Records shown
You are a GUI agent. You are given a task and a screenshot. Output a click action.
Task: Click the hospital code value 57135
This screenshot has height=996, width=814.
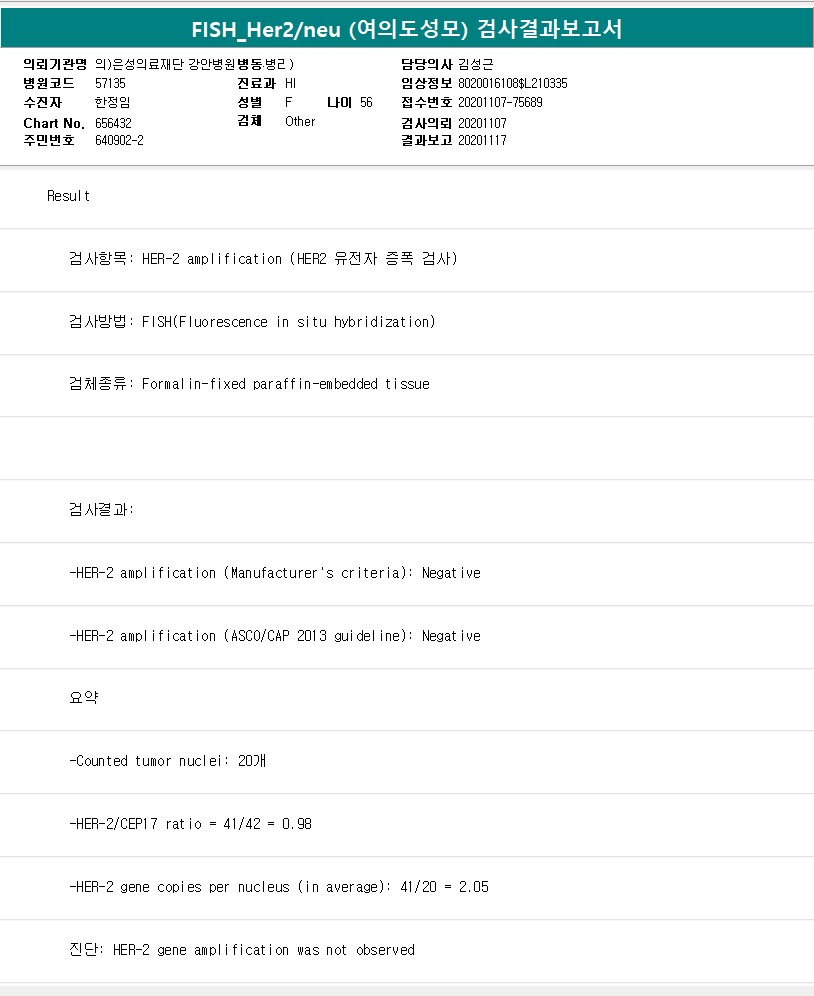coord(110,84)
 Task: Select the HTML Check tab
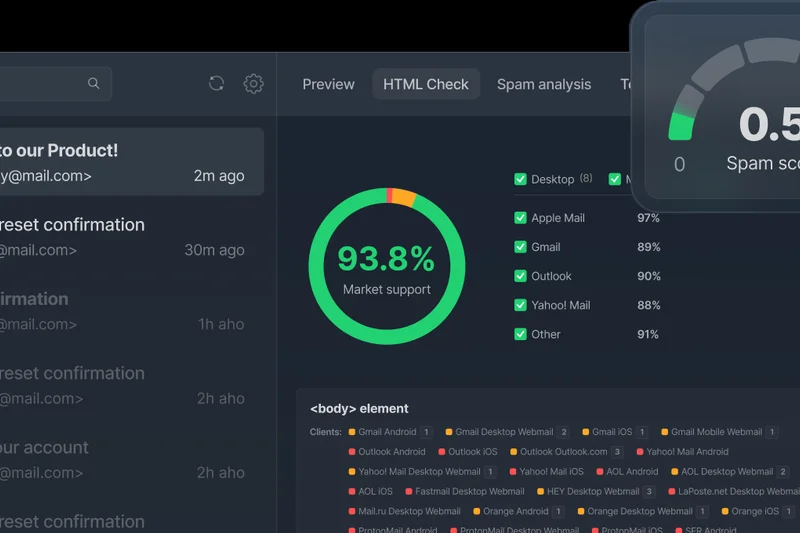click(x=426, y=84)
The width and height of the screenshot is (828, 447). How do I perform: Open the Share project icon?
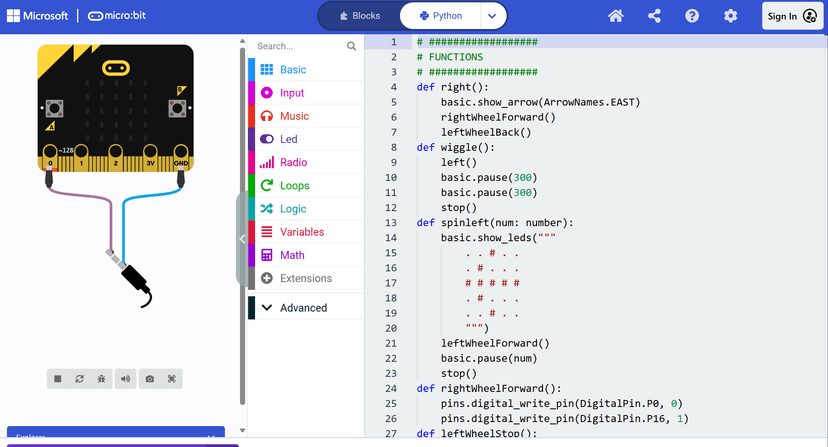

Exercise details
From the entries above, output every line exactly and omit any image.

Solution to this exercise
You are a GUI agent. You are given a task and a screenshot. Output a click action.
Task: Click the hospital code value 57135
This screenshot has height=996, width=814.
coord(110,84)
 Task: Select the HTML Check tab
click(x=426, y=84)
The width and height of the screenshot is (828, 447). How do I perform: Open the Share project icon?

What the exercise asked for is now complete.